March 22, 2015 @ No Comments

Sunday smorgasbord: Yes, it was an impressive Cactus League performance with two home runs from a rookie who was drafted No. 1 by his Chicago ballclub. But you’re probably tired of hearing about him. After all, there’s only so much hype a person can endure before wondering if this ballplayer is as good as he seems. So enough about Courtney Hawkins. Oh, and Kris Bryant hit two, too.

Congrats to Stephanie Mahoe for finishing second in the New Zealand ProAm bikini contest.

Congrats to Stephanie Mahoe for finishing second in the New Zealand ProAm bikini contest.

* Speaking of Hawkins whose home run in bottom of the ninth gave the White Sox a 6-4 victory against Kansas City, he will start the season in the minor leagues. He was the team’s No. 1 draft pick in 2012 and is only 21. He is batting .419 this spring with four homers and nine runs batted in. And, no, he is not ready for the major leagues. Not yet.

* Speaking of Bryant, he hit his seventh and eight homers of the exhibition season in the Cubs; 12-10 victory against Seattle. He will start the season in the minor leagues. Well, if he doesn’t, it will be the biggest upset since David took out Goliath with a beanball (OK, so maybe it was a rock). Bryant is batting .480 (12-for-25) this spring with 14 RBI. And, yes, he would appear ready for the majors. Let’s put it this way: He’s more ready for Opening Day than Wrigley Field.

* Still speaking of Bryant, when will some inquiring media type ask Cubs first baseman Anthony Rizzo what it’s like to be the former face of the future of the franchise?

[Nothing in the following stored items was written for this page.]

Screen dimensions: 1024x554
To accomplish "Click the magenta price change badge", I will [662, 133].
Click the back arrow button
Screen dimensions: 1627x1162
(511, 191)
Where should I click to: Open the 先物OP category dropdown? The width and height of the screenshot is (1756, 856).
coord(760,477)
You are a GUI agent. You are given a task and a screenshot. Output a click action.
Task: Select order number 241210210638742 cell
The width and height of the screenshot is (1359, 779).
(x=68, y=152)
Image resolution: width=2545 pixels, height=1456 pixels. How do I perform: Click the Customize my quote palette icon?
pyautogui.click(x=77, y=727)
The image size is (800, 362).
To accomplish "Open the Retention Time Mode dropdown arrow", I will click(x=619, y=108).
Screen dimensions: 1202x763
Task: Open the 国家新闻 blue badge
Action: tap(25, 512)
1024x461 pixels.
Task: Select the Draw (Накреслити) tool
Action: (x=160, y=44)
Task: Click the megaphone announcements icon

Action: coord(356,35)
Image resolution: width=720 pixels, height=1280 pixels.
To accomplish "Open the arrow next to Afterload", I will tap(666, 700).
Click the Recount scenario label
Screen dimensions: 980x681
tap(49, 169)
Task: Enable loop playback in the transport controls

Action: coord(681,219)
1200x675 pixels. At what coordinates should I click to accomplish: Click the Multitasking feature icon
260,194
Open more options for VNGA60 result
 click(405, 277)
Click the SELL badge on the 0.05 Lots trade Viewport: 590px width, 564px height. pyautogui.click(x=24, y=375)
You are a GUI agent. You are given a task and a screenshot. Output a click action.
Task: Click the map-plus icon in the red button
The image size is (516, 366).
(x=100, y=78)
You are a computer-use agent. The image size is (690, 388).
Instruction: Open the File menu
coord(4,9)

Does Bryant have to be on the regular-season roster before that occurs?

* With twice as many home runs as anyone else in exhibition games, has Bryant clinched Cactus League rookie of the spring and Most Valuable Player awards yet? And if not, why not?

* And while we’re at it, when will baseball’s new commissioner declare homefield advantage in the World Series will be determined by a home-run derby contest between the American League and National League leaders in spring-training homers?

* As long as we’re asking questions around here, is there any NBA team consistently more inconsistent than the Bulls. They defeat a good team (Toronto) Friday and lost 107-91 at Detroit (not a good team) Saturday.

* Speaking of the Pistons, Reggie Jackson had 17 third-quarter points; the Bulls had 23 in being outscored 36-23 after leading 56-44 at halftime. And the fourth quarter was even better (or worse, depending on your perspective): Detroit outscored the Bulls 27-12. For the Bulls, Pau Gasol (27 points and 10 rebounds in 31 minutes) had 17 points in the second half. Meaning the rest of the Bulls combined for 18 points in the second half (assuming the statistical-analysis techology — OK, a calculator on a phone — is accurate).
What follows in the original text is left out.